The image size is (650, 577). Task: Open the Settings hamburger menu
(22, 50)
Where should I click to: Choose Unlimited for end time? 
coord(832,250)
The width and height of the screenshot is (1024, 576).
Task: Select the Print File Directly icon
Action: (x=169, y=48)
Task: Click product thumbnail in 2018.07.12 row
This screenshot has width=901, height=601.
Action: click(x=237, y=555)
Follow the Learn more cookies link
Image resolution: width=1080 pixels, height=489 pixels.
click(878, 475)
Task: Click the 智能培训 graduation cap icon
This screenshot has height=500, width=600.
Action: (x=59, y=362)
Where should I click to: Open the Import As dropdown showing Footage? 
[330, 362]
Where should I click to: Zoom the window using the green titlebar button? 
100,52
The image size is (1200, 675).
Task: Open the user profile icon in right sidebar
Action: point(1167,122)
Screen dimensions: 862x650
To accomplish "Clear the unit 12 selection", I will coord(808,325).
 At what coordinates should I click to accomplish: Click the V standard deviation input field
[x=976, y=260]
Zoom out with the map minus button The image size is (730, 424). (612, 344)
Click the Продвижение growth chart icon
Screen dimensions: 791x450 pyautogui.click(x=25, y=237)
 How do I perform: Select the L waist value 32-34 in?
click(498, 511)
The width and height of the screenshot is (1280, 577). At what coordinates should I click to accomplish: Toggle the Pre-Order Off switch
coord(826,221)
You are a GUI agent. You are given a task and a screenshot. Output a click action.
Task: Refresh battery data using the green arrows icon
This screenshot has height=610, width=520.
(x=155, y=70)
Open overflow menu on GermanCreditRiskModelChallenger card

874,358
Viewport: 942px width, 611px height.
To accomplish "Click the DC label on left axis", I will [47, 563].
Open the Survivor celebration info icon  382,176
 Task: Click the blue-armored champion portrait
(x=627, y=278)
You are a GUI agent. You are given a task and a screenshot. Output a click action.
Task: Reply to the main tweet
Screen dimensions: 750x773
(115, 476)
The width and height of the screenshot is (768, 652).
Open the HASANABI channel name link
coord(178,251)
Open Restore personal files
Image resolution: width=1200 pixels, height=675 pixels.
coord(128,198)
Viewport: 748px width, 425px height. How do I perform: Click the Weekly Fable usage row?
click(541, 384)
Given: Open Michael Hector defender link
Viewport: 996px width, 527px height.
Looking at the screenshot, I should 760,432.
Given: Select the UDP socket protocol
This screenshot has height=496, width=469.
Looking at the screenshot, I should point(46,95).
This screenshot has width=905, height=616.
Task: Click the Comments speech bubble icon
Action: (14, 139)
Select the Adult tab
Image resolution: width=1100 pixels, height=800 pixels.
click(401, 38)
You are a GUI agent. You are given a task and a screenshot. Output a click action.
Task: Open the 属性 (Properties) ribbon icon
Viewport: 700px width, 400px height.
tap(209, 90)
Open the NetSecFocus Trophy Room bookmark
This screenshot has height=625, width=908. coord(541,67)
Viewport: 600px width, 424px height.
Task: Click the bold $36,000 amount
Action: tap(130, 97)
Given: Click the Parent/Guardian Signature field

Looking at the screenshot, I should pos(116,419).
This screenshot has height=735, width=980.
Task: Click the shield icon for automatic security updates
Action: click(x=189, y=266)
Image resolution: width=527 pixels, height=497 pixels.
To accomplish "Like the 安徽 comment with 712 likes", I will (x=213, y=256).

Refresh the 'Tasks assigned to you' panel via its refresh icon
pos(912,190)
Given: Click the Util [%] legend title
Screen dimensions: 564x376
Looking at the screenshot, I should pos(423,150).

**********

- _HOW TO COMPLETE THIS TASK_
What's needed is every entry, returned word for word.

- _WRITTEN SOLUTION_
The image size is (650, 577). Task: Open the Settings hamburger menu
(22, 50)
Where should I click to: Choose Unlimited for end time? 
coord(832,250)
The width and height of the screenshot is (1024, 576).
Task: Select the Print File Directly icon
Action: (x=169, y=48)
Task: Click product thumbnail in 2018.07.12 row
This screenshot has width=901, height=601.
Action: click(x=237, y=555)
Follow the Learn more cookies link
Image resolution: width=1080 pixels, height=489 pixels.
click(878, 475)
Task: Click the 智能培训 graduation cap icon
This screenshot has height=500, width=600.
Action: (x=59, y=362)
Where should I click to: Open the Import As dropdown showing Footage? 
[330, 362]
Where should I click to: Zoom the window using the green titlebar button? 
100,52
The image size is (1200, 675).
Task: Open the user profile icon in right sidebar
Action: point(1167,122)
Screen dimensions: 862x650
To accomplish "Clear the unit 12 selection", I will coord(808,325).
 At what coordinates should I click to accomplish: Click the V standard deviation input field
[x=976, y=260]
Zoom out with the map minus button The image size is (730, 424). (612, 344)
Click the Продвижение growth chart icon
Screen dimensions: 791x450 pyautogui.click(x=25, y=237)
 How do I perform: Select the L waist value 32-34 in?
click(498, 511)
The width and height of the screenshot is (1280, 577). At what coordinates should I click to accomplish: Toggle the Pre-Order Off switch
coord(826,221)
You are a GUI agent. You are given a task and a screenshot. Output a click action.
Task: Refresh battery data using the green arrows icon
This screenshot has height=610, width=520.
(x=155, y=70)
Open overflow menu on GermanCreditRiskModelChallenger card

874,358
Viewport: 942px width, 611px height.
To accomplish "Click the DC label on left axis", I will [47, 563].
Open the Survivor celebration info icon  382,176
 Task: Click the blue-armored champion portrait
(x=627, y=278)
You are a GUI agent. You are given a task and a screenshot. Output a click action.
Task: Reply to the main tweet
Screen dimensions: 750x773
(115, 476)
The width and height of the screenshot is (768, 652).
Open the HASANABI channel name link
coord(178,251)
Open Restore personal files
Image resolution: width=1200 pixels, height=675 pixels.
coord(128,198)
Viewport: 748px width, 425px height. How do I perform: Click the Weekly Fable usage row?
click(541, 384)
Given: Open Michael Hector defender link
Viewport: 996px width, 527px height.
Looking at the screenshot, I should 760,432.
Given: Select the UDP socket protocol
This screenshot has height=496, width=469.
Looking at the screenshot, I should point(46,95).
This screenshot has width=905, height=616.
Task: Click the Comments speech bubble icon
Action: (14, 139)
Select the Adult tab
Image resolution: width=1100 pixels, height=800 pixels.
click(401, 38)
You are a GUI agent. You are given a task and a screenshot. Output a click action.
Task: Open the 属性 (Properties) ribbon icon
Viewport: 700px width, 400px height.
tap(209, 90)
Open the NetSecFocus Trophy Room bookmark
This screenshot has height=625, width=908. coord(541,67)
Viewport: 600px width, 424px height.
Task: Click the bold $36,000 amount
Action: tap(130, 97)
Given: Click the Parent/Guardian Signature field

Looking at the screenshot, I should pos(116,419).
This screenshot has height=735, width=980.
Task: Click the shield icon for automatic security updates
Action: click(x=189, y=266)
Image resolution: width=527 pixels, height=497 pixels.
To accomplish "Like the 安徽 comment with 712 likes", I will (x=213, y=256).

Refresh the 'Tasks assigned to you' panel via its refresh icon
pos(912,190)
Given: Click the Util [%] legend title
Screen dimensions: 564x376
Looking at the screenshot, I should pos(423,150).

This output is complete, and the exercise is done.